Куда денешься — остается только терпеть. Люди сидят прислонившись к стене, шуршат бумагой, курят, кое-кто снова растянулся на полу, в том углу разговаривают по-украински. А я все стою возле финна. Горит, корежится нутро от жажды, давит усталость, подкашиваются ноги. Тут еще нехорошие мысли о смерти, о Файзуллаеве, который лежит вон там, возле колодца. И опять это: ведь и я мог шагнуть к колодцу под верный выстрел “кукушки”. Где это Ура-тюбе? Наверное, небольшой кишлак. В этой Ура-тюбе родившая восемнадцать лет назад смуглого мальчика узбечка ждет от сына письма. Получив похоронку, закричит, запричитает или, может, онемеет надолго с остановившимся взглядом — она мусульманка, у нас, в Башкирии, по умершим не голосят, только, почернев лицом, седеют молча.
Через какое-то время ко мне подходит Лапин.
— Иди отдыхай.
Не ложусь сразу, подхожу к окну, выходящему на озеро, и из-за косяка гляжу на сереющую воду, на лес на том берегу. Вода, сколько воды, припасть лицом и пить, пить… Хоть было бы потемнее, а то ведь все видно, как в ранних сумерках, хоть бы туман лег. Но в пасмурную, сырую погоду на низины и на воду туман не ложится.

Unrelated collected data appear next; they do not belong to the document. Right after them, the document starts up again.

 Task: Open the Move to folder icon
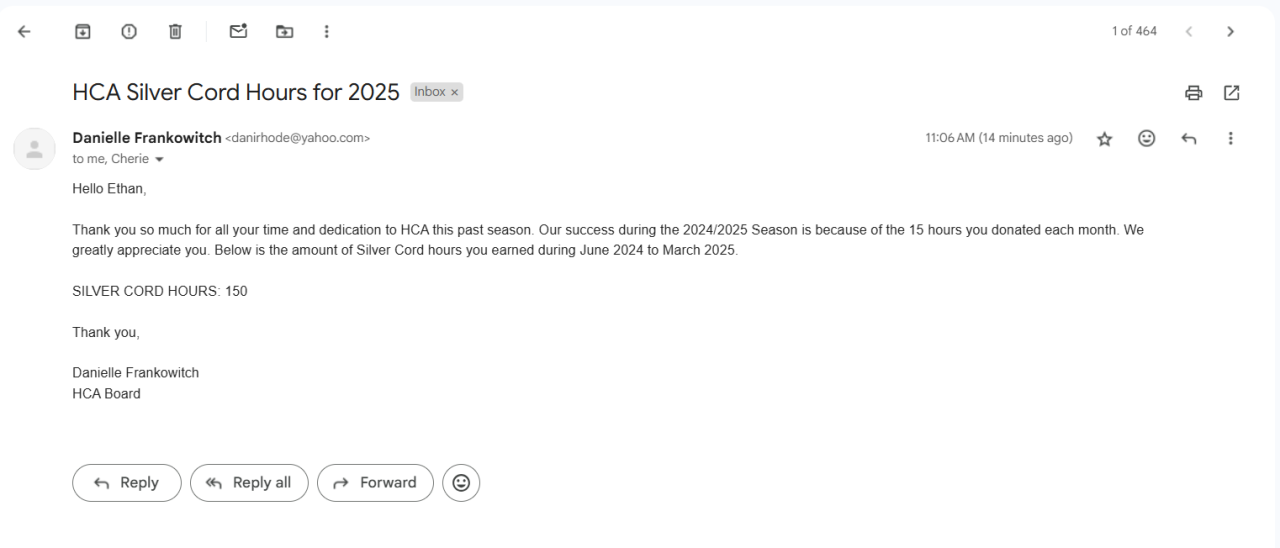(284, 32)
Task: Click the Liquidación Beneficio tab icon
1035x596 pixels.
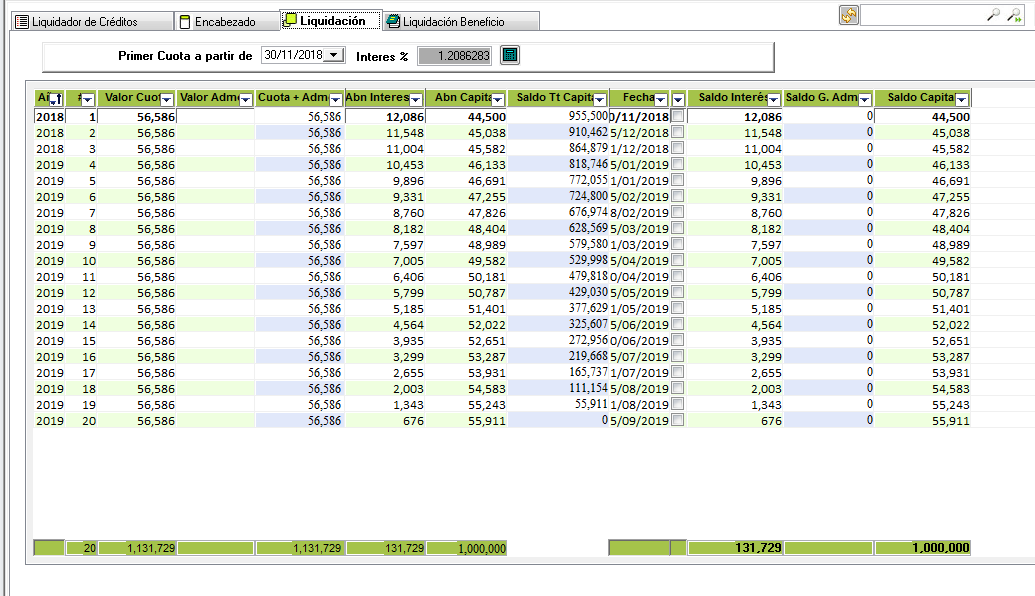Action: 393,21
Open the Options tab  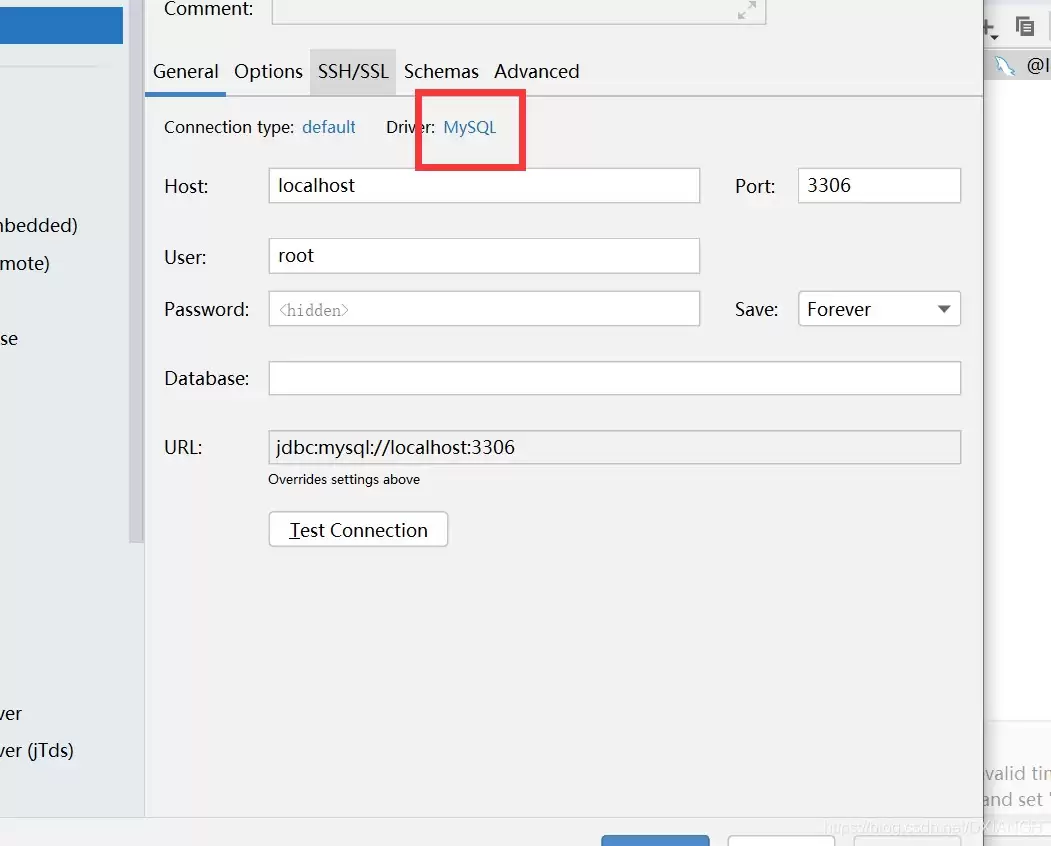pyautogui.click(x=268, y=72)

Иду в уголок и, подложив под себя какую-то финскую газету и пристроив под боком автомат, ложусь на пол, нахлобучиваю на глаза пилотку, опустив отвороты, и закрываю глаза. Не спится, грудь жжет жажда, язык во рту сух и горяч, будто набрал полный рот печной золы… Потом вижу себя шагающим в колонне. Во всю жарит полуденное солнце, каска на моей голове раскалена. От жары, исходящей от железа, из моего тела, из желудка испаряется остаток влаги, густеет и сохнет кровь в жилах. Сейчас умру, но я не хочу умирать, хочу добрести до реки. Говорят, недалеко до нее. Сейчас сброшу с головы этот раскаленный котел, вот сейчас… И вдруг вижу очень знакомую фигурку, идущую рядом с нашим взводом, вижу женщину. Да ведь это моя мама! Маленькая, худенькая. В стареньком платьице, в обтерханных сарыках. Я не удивляюсь, что она в тысячах километров от дома, на фронте, как будто на проселке за нашей деревней, мне просто неловко перед остальными — ведь подумают: “Мамин сынок этот Гайнуллин, даже здесь мамочка опекает его”.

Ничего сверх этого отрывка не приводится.